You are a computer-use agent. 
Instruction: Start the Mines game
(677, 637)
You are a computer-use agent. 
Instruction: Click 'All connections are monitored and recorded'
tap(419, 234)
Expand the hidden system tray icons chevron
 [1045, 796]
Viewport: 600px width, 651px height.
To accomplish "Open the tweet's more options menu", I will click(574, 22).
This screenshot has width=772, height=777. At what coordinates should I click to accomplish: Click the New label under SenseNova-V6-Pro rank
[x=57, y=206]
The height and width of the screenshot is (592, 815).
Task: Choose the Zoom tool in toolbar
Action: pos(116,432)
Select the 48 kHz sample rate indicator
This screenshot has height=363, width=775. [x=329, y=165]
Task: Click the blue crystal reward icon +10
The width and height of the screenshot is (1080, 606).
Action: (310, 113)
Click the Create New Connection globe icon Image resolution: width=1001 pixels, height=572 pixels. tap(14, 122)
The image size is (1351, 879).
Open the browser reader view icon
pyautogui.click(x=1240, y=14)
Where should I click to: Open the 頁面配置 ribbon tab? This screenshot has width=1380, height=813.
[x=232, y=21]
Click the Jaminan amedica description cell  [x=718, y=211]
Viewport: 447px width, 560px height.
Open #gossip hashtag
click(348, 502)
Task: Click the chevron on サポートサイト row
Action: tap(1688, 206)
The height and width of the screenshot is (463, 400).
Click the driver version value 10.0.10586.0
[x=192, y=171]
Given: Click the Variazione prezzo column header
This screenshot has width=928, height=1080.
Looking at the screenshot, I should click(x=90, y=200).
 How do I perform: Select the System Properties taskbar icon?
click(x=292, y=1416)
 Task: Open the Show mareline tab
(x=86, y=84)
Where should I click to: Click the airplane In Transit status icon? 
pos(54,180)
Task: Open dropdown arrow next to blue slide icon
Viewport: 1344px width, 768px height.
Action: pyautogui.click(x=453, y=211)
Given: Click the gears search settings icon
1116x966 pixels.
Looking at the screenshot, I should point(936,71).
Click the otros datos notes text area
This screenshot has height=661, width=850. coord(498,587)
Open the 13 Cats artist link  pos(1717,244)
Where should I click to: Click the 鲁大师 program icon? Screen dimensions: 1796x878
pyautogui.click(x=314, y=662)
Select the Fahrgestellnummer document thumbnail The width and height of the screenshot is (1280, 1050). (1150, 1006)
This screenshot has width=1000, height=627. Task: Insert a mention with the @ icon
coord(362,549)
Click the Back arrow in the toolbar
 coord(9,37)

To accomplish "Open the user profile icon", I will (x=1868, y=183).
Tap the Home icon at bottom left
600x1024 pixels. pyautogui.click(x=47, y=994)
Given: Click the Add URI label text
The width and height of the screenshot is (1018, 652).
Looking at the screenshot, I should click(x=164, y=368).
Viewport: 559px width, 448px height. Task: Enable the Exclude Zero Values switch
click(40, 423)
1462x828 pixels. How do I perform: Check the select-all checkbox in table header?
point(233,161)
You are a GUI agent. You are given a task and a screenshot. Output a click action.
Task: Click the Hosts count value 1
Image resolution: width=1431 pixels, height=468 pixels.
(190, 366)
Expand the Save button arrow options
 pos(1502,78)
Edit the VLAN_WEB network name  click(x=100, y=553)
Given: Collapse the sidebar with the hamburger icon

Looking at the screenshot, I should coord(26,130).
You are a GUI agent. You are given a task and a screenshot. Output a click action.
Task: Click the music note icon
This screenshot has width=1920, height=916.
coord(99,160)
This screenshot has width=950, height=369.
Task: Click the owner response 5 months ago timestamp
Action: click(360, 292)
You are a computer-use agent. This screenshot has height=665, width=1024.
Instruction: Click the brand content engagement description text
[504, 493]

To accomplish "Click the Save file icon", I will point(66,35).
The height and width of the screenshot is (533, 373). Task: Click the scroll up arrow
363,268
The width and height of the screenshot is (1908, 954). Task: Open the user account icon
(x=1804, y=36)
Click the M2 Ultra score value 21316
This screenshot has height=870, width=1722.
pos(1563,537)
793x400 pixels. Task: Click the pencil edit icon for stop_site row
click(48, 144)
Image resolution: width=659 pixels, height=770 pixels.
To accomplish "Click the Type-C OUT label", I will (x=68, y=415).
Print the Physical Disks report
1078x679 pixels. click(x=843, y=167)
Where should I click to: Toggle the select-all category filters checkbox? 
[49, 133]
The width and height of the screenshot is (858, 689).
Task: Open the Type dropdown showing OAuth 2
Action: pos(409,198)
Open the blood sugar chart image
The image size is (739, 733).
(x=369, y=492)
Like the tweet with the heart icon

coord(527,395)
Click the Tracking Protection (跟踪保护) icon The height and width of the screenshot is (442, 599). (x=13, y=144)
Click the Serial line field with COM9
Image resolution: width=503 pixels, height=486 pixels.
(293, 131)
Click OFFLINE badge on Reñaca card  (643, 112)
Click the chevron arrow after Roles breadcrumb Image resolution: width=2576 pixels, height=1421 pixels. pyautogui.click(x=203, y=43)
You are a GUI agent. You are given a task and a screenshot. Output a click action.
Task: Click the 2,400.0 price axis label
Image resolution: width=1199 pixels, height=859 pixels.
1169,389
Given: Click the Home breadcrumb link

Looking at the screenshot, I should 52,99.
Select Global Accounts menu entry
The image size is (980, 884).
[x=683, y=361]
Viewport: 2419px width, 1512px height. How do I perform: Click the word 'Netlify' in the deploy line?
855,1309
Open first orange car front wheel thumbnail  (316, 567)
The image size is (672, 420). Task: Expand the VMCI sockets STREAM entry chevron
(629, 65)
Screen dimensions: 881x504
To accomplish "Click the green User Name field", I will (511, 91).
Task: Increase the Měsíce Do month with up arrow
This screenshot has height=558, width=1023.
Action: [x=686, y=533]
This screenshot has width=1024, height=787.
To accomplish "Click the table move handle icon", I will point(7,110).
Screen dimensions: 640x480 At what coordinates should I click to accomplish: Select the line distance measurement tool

→ EXERCISE DIRECTIONS
Please output every record exactly as it appears.

→ ANSWER TO THIS TASK
You are a computer-use agent. 
Instruction: Start the Mines game
(677, 637)
You are a computer-use agent. 
Instruction: Click 'All connections are monitored and recorded'
tap(419, 234)
Expand the hidden system tray icons chevron
 [1045, 796]
Viewport: 600px width, 651px height.
To accomplish "Open the tweet's more options menu", I will click(574, 22).
This screenshot has width=772, height=777. At what coordinates should I click to accomplish: Click the New label under SenseNova-V6-Pro rank
[x=57, y=206]
The height and width of the screenshot is (592, 815).
Task: Choose the Zoom tool in toolbar
Action: pos(116,432)
Select the 48 kHz sample rate indicator
This screenshot has height=363, width=775. [x=329, y=165]
Task: Click the blue crystal reward icon +10
The width and height of the screenshot is (1080, 606).
Action: (310, 113)
Click the Create New Connection globe icon Image resolution: width=1001 pixels, height=572 pixels. tap(14, 122)
The image size is (1351, 879).
Open the browser reader view icon
pyautogui.click(x=1240, y=14)
Where should I click to: Open the 頁面配置 ribbon tab? This screenshot has width=1380, height=813.
[x=232, y=21]
Click the Jaminan amedica description cell  [x=718, y=211]
Viewport: 447px width, 560px height.
Open #gossip hashtag
click(348, 502)
Task: Click the chevron on サポートサイト row
Action: tap(1688, 206)
The height and width of the screenshot is (463, 400).
Click the driver version value 10.0.10586.0
[x=192, y=171]
Given: Click the Variazione prezzo column header
This screenshot has width=928, height=1080.
Looking at the screenshot, I should click(x=90, y=200).
 How do I perform: Select the System Properties taskbar icon?
click(x=292, y=1416)
 Task: Open the Show mareline tab
(x=86, y=84)
Where should I click to: Click the airplane In Transit status icon? 
pos(54,180)
Task: Open dropdown arrow next to blue slide icon
Viewport: 1344px width, 768px height.
Action: pyautogui.click(x=453, y=211)
Given: Click the gears search settings icon
1116x966 pixels.
Looking at the screenshot, I should point(936,71).
Click the otros datos notes text area
This screenshot has height=661, width=850. coord(498,587)
Open the 13 Cats artist link  pos(1717,244)
Where should I click to: Click the 鲁大师 program icon? Screen dimensions: 1796x878
pyautogui.click(x=314, y=662)
Select the Fahrgestellnummer document thumbnail The width and height of the screenshot is (1280, 1050). (1150, 1006)
This screenshot has width=1000, height=627. Task: Insert a mention with the @ icon
coord(362,549)
Click the Back arrow in the toolbar
 coord(9,37)

To accomplish "Open the user profile icon", I will (x=1868, y=183).
Tap the Home icon at bottom left
600x1024 pixels. pyautogui.click(x=47, y=994)
Given: Click the Add URI label text
The width and height of the screenshot is (1018, 652).
Looking at the screenshot, I should click(x=164, y=368).
Viewport: 559px width, 448px height. Task: Enable the Exclude Zero Values switch
click(40, 423)
1462x828 pixels. How do I perform: Check the select-all checkbox in table header?
point(233,161)
You are a GUI agent. You are given a task and a screenshot. Output a click action.
Task: Click the Hosts count value 1
Image resolution: width=1431 pixels, height=468 pixels.
(190, 366)
Expand the Save button arrow options
 pos(1502,78)
Edit the VLAN_WEB network name  click(x=100, y=553)
Given: Collapse the sidebar with the hamburger icon

Looking at the screenshot, I should coord(26,130).
You are a GUI agent. You are given a task and a screenshot. Output a click action.
Task: Click the music note icon
This screenshot has width=1920, height=916.
coord(99,160)
This screenshot has width=950, height=369.
Task: Click the owner response 5 months ago timestamp
Action: click(360, 292)
You are a computer-use agent. This screenshot has height=665, width=1024.
Instruction: Click the brand content engagement description text
[504, 493]

To accomplish "Click the Save file icon", I will point(66,35).
The height and width of the screenshot is (533, 373). Task: Click the scroll up arrow
363,268
The width and height of the screenshot is (1908, 954). Task: Open the user account icon
(x=1804, y=36)
Click the M2 Ultra score value 21316
This screenshot has height=870, width=1722.
pos(1563,537)
793x400 pixels. Task: Click the pencil edit icon for stop_site row
click(48, 144)
Image resolution: width=659 pixels, height=770 pixels.
To accomplish "Click the Type-C OUT label", I will (x=68, y=415).
Print the Physical Disks report
1078x679 pixels. click(x=843, y=167)
Where should I click to: Toggle the select-all category filters checkbox? 
[49, 133]
The width and height of the screenshot is (858, 689).
Task: Open the Type dropdown showing OAuth 2
Action: pos(409,198)
Open the blood sugar chart image
The image size is (739, 733).
(x=369, y=492)
Like the tweet with the heart icon

coord(527,395)
Click the Tracking Protection (跟踪保护) icon The height and width of the screenshot is (442, 599). (x=13, y=144)
Click the Serial line field with COM9
Image resolution: width=503 pixels, height=486 pixels.
(293, 131)
Click OFFLINE badge on Reñaca card  (643, 112)
Click the chevron arrow after Roles breadcrumb Image resolution: width=2576 pixels, height=1421 pixels. pyautogui.click(x=203, y=43)
You are a GUI agent. You are given a task and a screenshot. Output a click action.
Task: Click the 2,400.0 price axis label
Image resolution: width=1199 pixels, height=859 pixels.
1169,389
Given: Click the Home breadcrumb link

Looking at the screenshot, I should 52,99.
Select Global Accounts menu entry
The image size is (980, 884).
[x=683, y=361]
Viewport: 2419px width, 1512px height. How do I perform: Click the word 'Netlify' in the deploy line?
855,1309
Open first orange car front wheel thumbnail  (316, 567)
The image size is (672, 420). Task: Expand the VMCI sockets STREAM entry chevron
(629, 65)
Screen dimensions: 881x504
To accomplish "Click the green User Name field", I will (511, 91).
Task: Increase the Měsíce Do month with up arrow
This screenshot has height=558, width=1023.
Action: [x=686, y=533]
This screenshot has width=1024, height=787.
To accomplish "Click the table move handle icon", I will point(7,110).
Screen dimensions: 640x480 At what coordinates should I click to accomplish: Select the line distance measurement tool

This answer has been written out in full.